▸ About this exercise:
First find the line with "[Vivasayam | விவசாயம்" in the entries below, then set down exactly every line through the line with "mars 2021 (27, 2186)", that line included.

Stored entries
__________________________________________________
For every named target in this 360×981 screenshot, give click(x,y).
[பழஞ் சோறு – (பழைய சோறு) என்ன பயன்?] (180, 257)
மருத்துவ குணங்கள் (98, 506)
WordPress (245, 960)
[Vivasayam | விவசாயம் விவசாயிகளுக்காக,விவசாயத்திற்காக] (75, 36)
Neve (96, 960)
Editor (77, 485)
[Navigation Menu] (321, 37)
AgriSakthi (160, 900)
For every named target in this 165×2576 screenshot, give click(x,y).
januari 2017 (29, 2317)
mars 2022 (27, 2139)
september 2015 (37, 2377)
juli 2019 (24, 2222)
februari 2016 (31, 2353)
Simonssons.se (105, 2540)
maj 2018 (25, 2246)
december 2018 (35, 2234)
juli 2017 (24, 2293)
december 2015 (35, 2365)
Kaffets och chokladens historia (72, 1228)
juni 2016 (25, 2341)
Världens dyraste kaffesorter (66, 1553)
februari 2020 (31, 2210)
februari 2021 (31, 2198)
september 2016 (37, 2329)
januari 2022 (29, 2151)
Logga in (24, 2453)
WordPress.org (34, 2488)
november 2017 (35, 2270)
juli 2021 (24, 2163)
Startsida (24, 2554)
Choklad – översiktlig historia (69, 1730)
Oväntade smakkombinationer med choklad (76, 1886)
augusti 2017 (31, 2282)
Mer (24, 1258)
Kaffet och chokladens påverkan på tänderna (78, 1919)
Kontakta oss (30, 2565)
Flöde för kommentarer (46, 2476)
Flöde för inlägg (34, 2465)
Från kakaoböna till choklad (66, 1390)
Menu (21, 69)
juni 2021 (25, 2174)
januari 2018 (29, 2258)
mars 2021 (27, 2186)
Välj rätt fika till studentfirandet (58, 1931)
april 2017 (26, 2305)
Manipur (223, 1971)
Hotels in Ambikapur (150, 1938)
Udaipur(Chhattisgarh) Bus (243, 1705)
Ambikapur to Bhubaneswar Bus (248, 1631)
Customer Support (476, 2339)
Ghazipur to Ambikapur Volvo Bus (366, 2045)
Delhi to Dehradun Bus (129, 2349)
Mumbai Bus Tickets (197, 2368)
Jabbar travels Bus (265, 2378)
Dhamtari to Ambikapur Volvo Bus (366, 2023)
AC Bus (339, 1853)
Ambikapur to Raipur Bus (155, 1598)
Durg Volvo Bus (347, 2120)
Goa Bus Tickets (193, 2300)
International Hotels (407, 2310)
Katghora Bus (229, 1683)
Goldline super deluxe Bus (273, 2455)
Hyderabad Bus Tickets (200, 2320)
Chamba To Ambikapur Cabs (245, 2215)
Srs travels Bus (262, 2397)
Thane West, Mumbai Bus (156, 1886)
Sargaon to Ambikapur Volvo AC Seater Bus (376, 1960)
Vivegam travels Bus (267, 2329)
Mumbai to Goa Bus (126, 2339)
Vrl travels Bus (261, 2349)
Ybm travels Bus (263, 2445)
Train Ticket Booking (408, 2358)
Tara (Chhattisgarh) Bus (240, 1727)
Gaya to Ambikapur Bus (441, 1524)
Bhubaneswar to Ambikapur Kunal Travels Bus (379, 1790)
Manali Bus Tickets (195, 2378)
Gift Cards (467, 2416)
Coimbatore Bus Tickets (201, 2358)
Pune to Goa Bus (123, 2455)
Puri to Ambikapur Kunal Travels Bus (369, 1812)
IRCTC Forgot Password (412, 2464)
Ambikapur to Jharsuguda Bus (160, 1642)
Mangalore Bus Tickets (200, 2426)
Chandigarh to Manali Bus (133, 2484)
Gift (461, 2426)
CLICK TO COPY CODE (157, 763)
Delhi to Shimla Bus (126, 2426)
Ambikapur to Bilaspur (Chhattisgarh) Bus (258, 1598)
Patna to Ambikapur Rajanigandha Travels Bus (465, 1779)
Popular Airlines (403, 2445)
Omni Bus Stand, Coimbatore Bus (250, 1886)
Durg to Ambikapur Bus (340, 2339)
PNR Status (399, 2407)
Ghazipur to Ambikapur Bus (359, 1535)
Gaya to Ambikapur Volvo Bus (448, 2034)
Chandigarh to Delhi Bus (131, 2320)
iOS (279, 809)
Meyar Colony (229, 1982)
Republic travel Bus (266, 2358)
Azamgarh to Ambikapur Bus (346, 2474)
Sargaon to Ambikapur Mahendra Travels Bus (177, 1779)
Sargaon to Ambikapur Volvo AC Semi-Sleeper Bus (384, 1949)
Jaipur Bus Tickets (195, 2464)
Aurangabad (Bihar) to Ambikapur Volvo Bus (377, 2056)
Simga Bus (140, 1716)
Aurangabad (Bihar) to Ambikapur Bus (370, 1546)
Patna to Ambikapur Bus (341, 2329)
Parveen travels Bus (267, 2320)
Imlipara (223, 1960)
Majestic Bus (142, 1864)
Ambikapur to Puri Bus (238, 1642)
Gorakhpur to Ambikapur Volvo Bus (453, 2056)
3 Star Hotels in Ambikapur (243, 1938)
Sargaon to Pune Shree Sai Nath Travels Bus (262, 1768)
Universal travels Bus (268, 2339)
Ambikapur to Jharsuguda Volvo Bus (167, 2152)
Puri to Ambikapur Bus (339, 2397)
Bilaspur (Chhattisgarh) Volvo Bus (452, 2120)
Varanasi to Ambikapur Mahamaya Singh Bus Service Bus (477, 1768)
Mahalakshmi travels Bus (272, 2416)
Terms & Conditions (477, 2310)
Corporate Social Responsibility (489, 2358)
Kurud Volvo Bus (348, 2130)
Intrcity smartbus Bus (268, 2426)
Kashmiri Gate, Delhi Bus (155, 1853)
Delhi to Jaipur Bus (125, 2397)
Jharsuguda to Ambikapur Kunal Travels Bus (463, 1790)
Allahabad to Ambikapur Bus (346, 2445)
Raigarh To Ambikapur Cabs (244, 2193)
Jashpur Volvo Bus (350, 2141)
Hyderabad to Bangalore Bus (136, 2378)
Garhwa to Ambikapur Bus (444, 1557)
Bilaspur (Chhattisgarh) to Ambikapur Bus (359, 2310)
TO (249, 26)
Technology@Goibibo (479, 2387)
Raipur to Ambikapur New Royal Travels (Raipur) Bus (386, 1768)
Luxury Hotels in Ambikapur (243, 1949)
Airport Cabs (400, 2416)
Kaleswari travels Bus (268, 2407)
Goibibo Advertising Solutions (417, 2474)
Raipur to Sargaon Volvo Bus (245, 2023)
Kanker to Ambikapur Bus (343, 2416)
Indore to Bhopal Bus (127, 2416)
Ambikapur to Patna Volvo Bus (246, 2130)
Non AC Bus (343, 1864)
__________________________________________________
▸ Exercise output:
[Vivasayam | விவசாயம் விவசாயிகளுக்காக,விவசாயத்திற்காக] (75, 36)
Neve (96, 960)
Editor (77, 485)
[Navigation Menu] (321, 37)
AgriSakthi (160, 900)
For every named target in this 165×2576 screenshot, give click(x,y).
januari 2017 (29, 2317)
mars 2022 (27, 2139)
september 2015 (37, 2377)
juli 2019 (24, 2222)
februari 2016 (31, 2353)
Simonssons.se (105, 2540)
maj 2018 (25, 2246)
december 2018 (35, 2234)
juli 2017 (24, 2293)
december 2015 (35, 2365)
Kaffets och chokladens historia (72, 1228)
juni 2016 (25, 2341)
Världens dyraste kaffesorter (66, 1553)
februari 2020 (31, 2210)
februari 2021 (31, 2198)
september 2016 (37, 2329)
januari 2022 (29, 2151)
Logga in (24, 2453)
WordPress.org (34, 2488)
november 2017 (35, 2270)
juli 2021 (24, 2163)
Startsida (24, 2554)
Choklad – översiktlig historia (69, 1730)
Oväntade smakkombinationer med choklad (76, 1886)
augusti 2017 (31, 2282)
Mer (24, 1258)
Kaffet och chokladens påverkan på tänderna (78, 1919)
Kontakta oss (30, 2565)
Flöde för kommentarer (46, 2476)
Flöde för inlägg (34, 2465)
Från kakaoböna till choklad (66, 1390)
Menu (21, 69)
juni 2021 (25, 2174)
januari 2018 (29, 2258)
mars 2021 (27, 2186)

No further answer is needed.